Format everything from the line containing "Task: Click the First grade value" down to the end of the entries as a Markdown table with the columns Row and Line, one numbered row per line. Skip blank lines and leave the pictures out.

+++ Dataset excerpts

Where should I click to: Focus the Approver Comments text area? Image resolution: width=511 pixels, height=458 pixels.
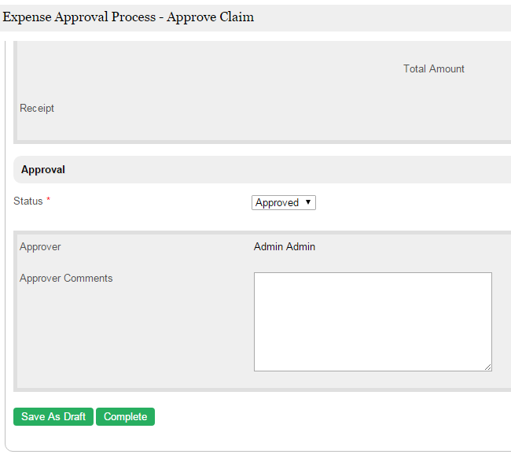373,321
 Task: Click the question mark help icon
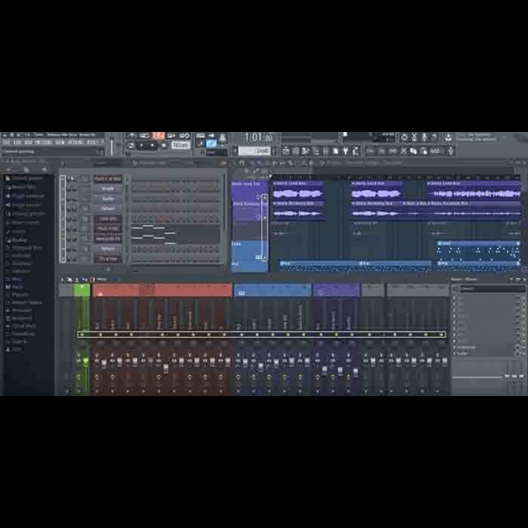click(435, 137)
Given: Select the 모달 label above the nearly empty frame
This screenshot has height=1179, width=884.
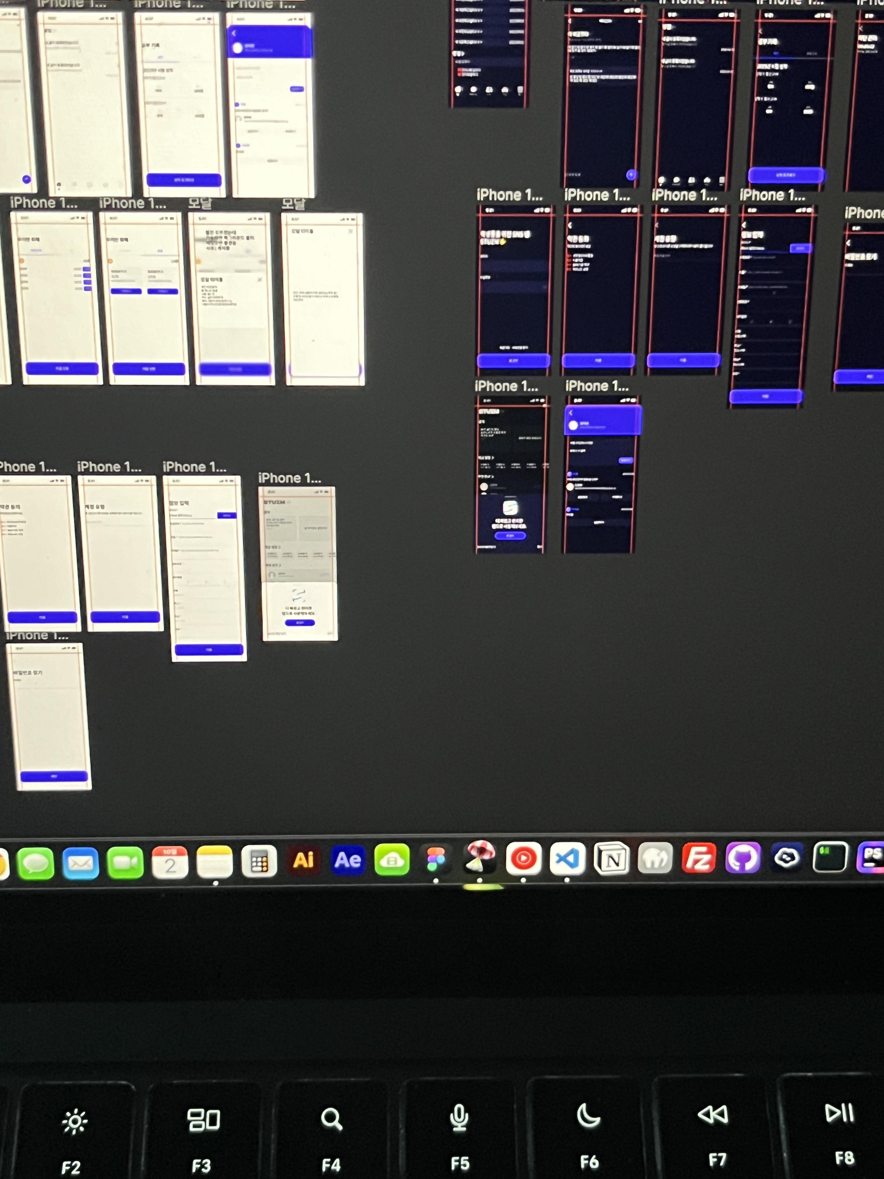Looking at the screenshot, I should [293, 204].
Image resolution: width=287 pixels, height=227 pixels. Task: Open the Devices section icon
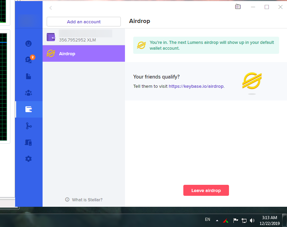pyautogui.click(x=28, y=142)
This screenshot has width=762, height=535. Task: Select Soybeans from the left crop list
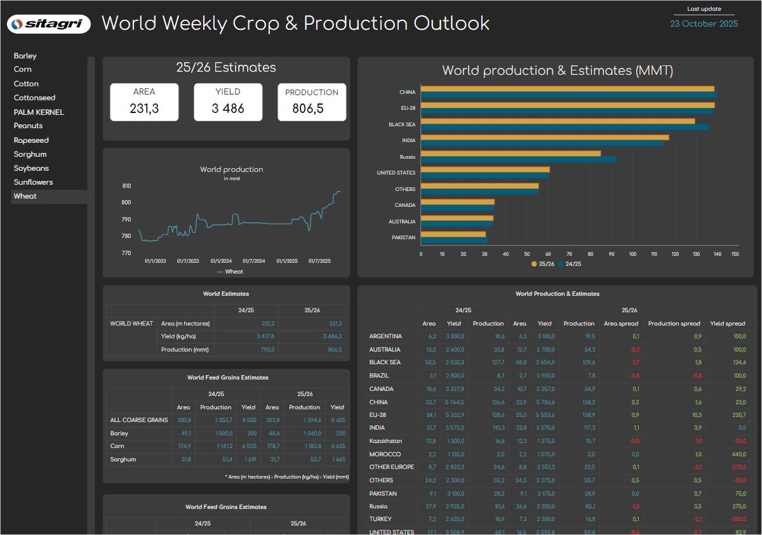tap(31, 168)
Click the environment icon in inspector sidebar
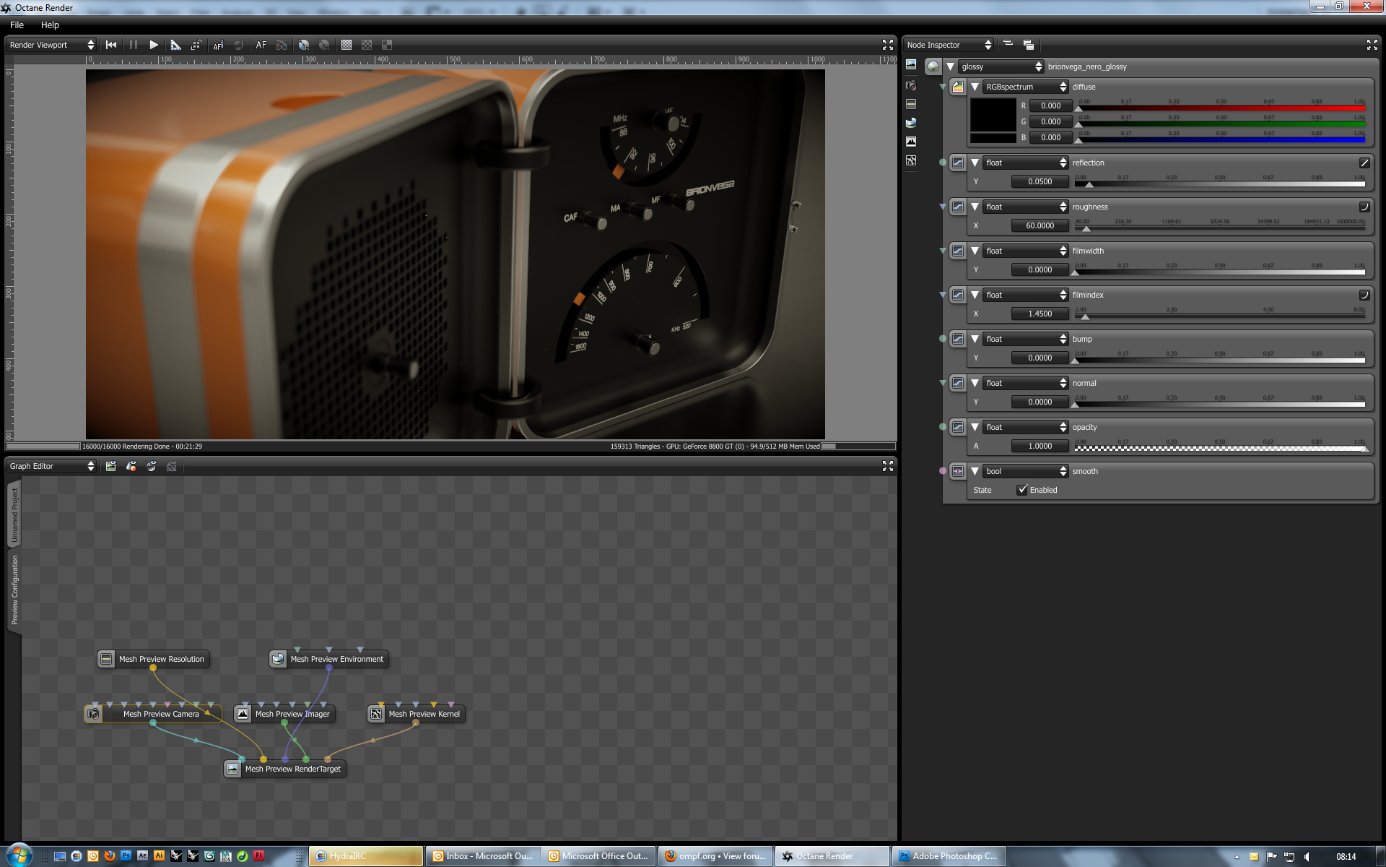 911,123
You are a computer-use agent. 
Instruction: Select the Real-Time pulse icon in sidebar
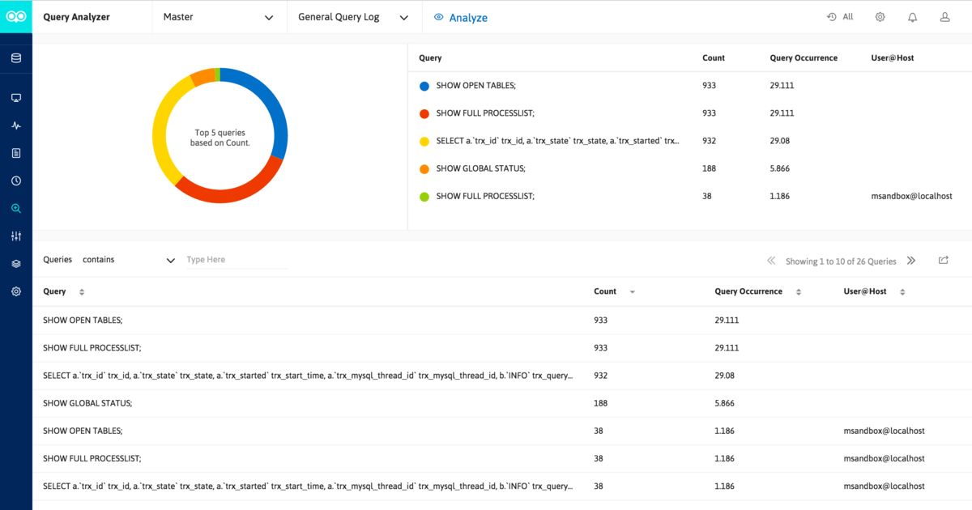(15, 125)
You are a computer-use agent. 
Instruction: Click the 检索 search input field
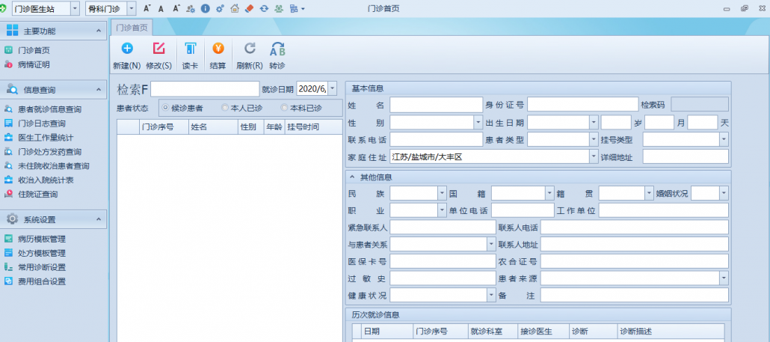205,89
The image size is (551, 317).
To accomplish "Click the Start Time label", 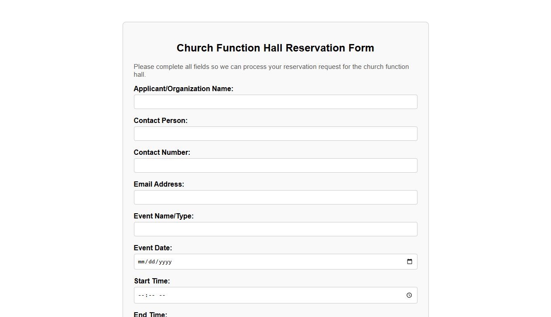I will 152,281.
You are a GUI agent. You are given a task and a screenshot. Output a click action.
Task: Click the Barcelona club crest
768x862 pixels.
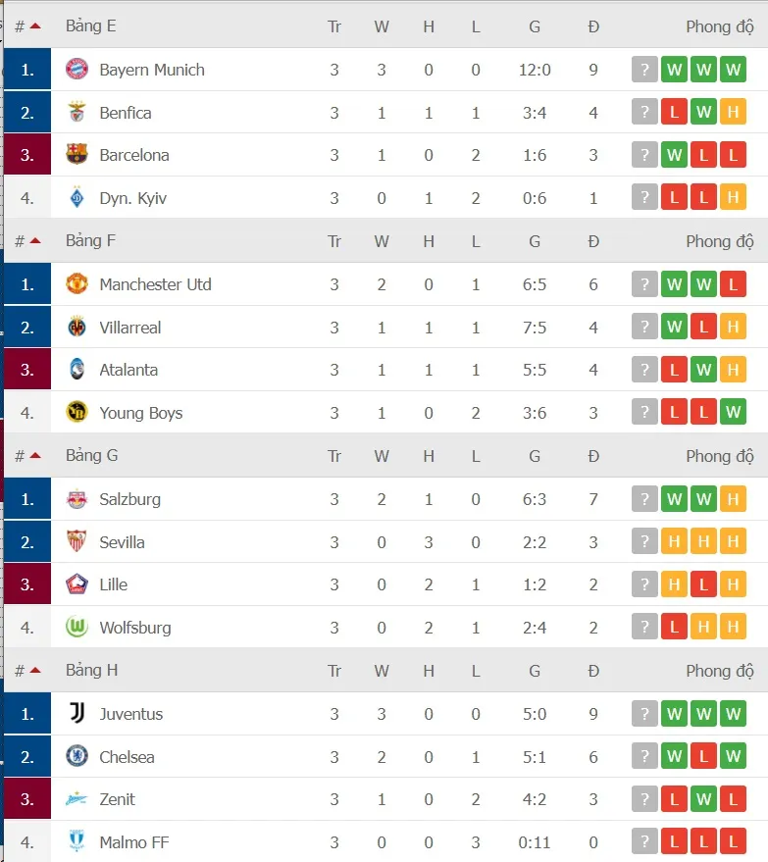coord(77,155)
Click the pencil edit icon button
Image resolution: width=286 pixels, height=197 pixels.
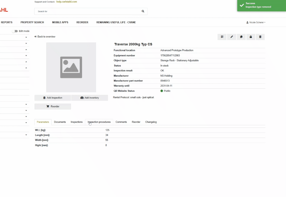pos(232,37)
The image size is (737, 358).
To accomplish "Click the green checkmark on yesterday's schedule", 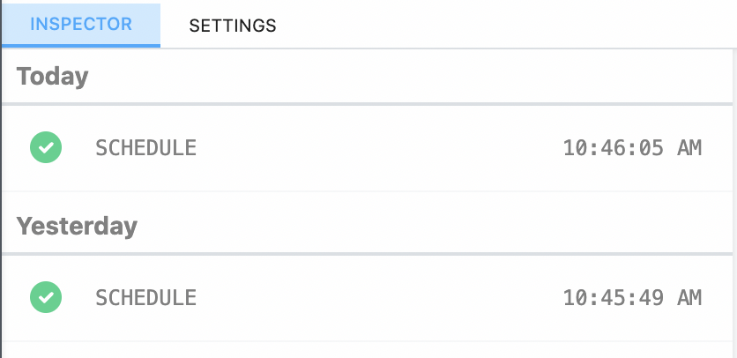I will pos(46,297).
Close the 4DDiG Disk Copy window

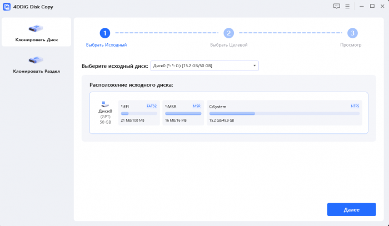[x=381, y=6]
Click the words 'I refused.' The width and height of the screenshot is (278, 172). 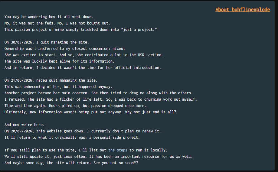click(15, 99)
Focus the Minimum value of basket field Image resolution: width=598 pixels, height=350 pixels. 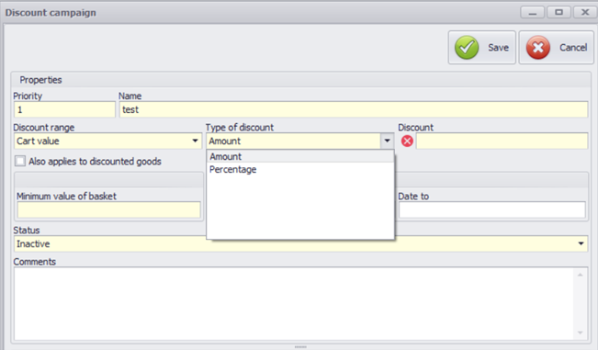point(108,210)
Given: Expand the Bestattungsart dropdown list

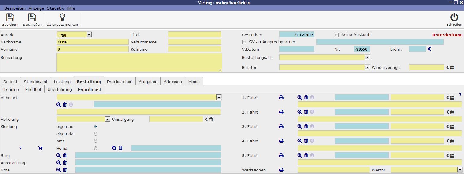Looking at the screenshot, I should point(367,57).
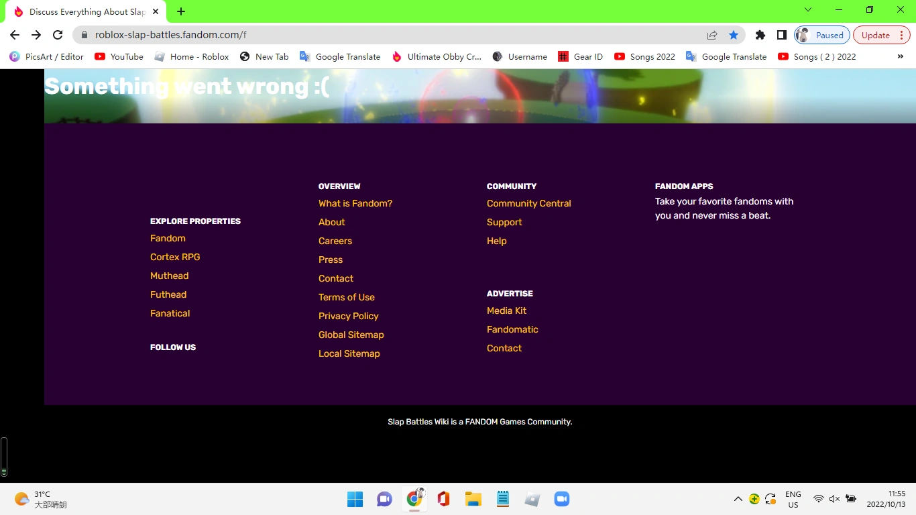Visit the Community Central link
916x515 pixels.
coord(529,203)
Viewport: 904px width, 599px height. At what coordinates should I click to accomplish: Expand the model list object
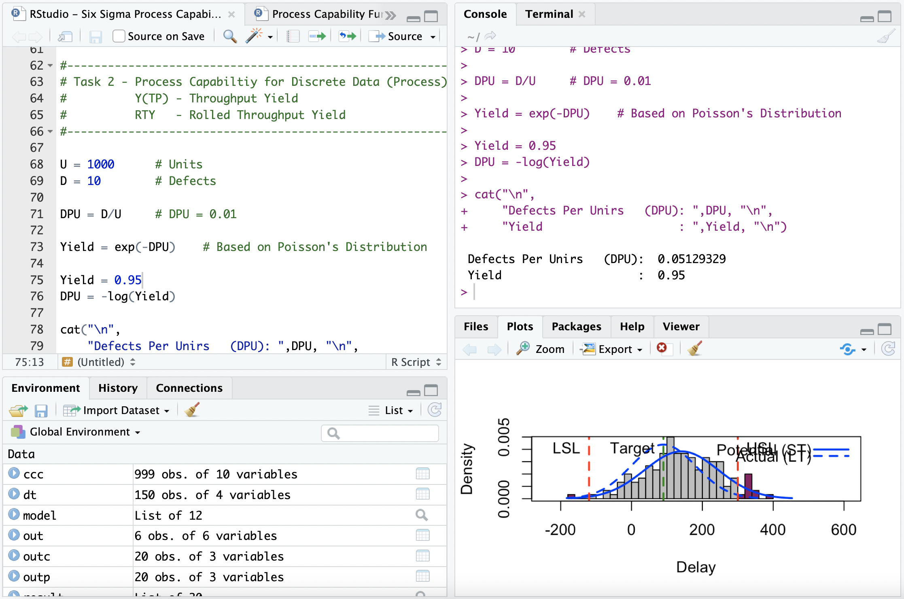tap(14, 515)
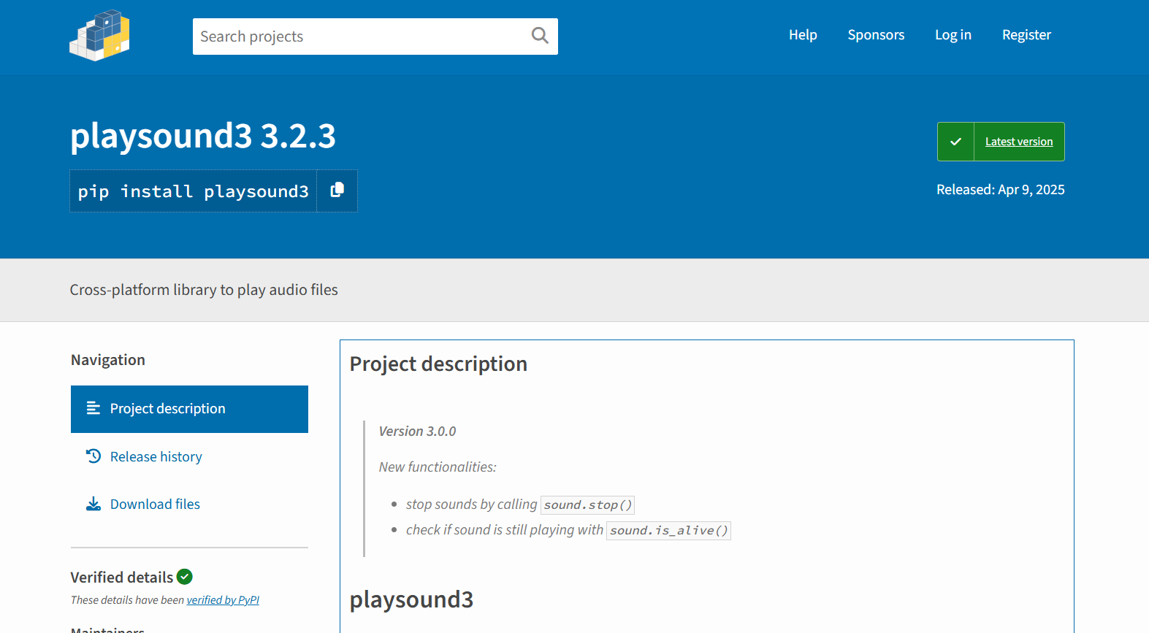Screen dimensions: 1149x633
Task: Click the Latest version button
Action: click(1018, 142)
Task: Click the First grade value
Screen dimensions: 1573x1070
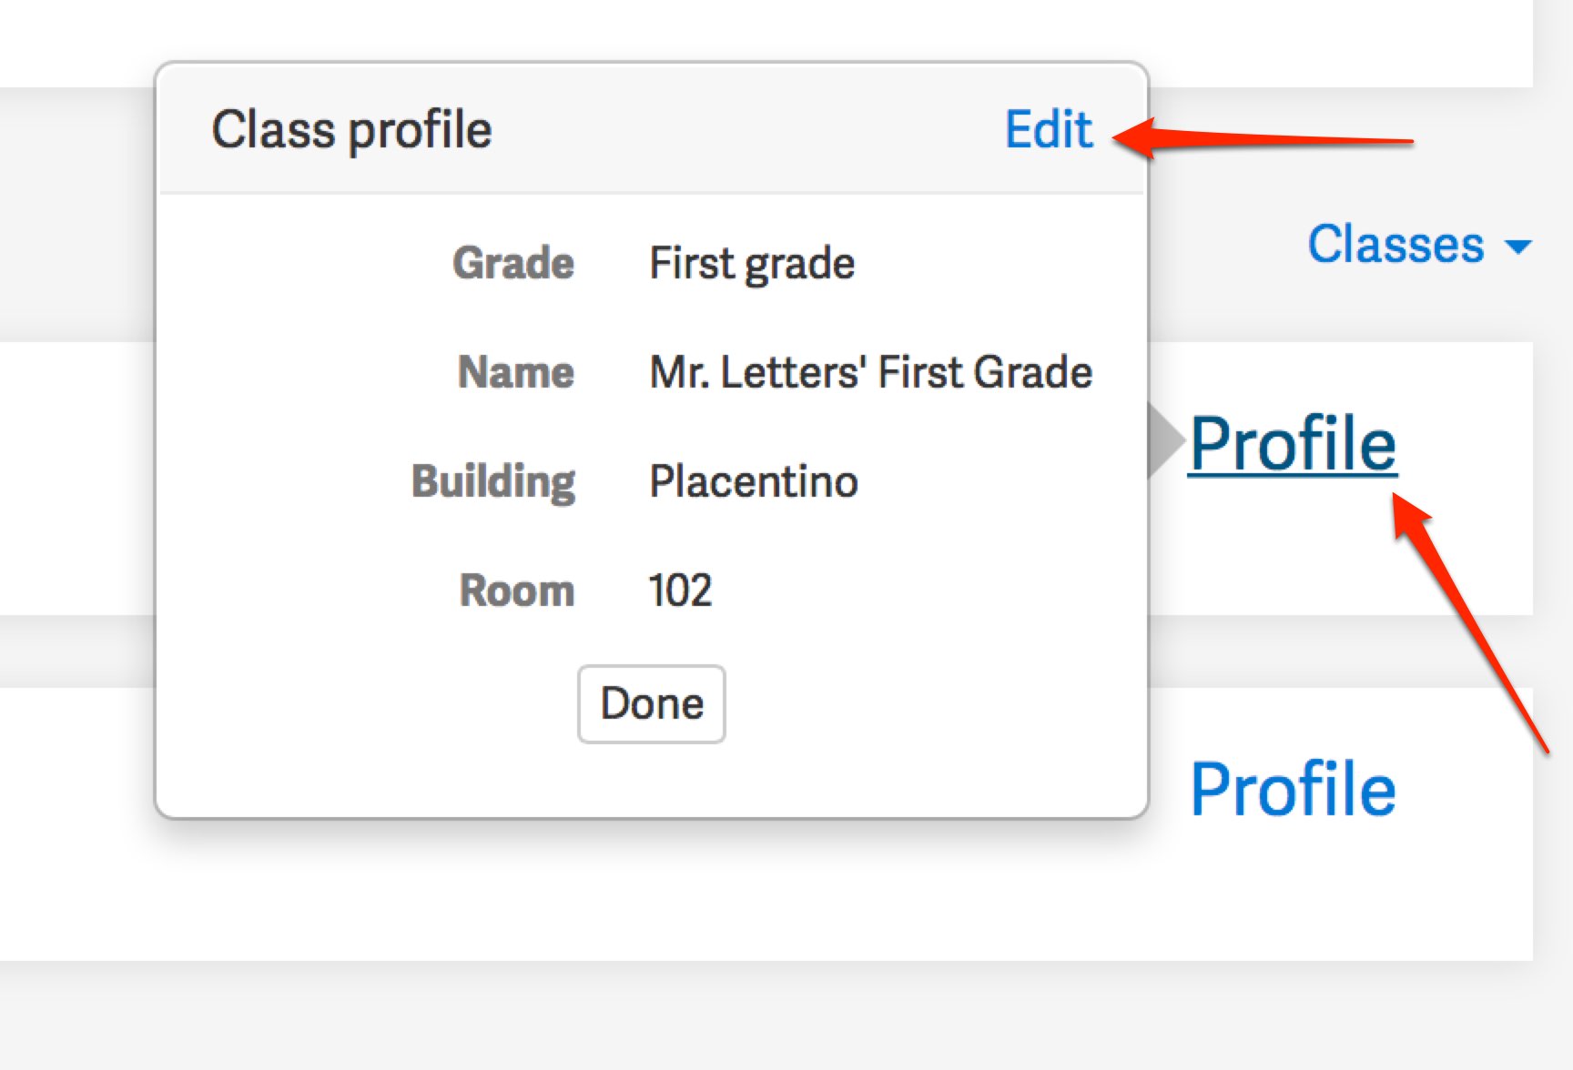Action: [752, 264]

++++++

#### Task answer
| Row | Line |
|---|---|
| 1 | Task: Click the First grade value |
| 2 | Screen dimensions: 1573x1070 |
| 3 | Action: [752, 264] |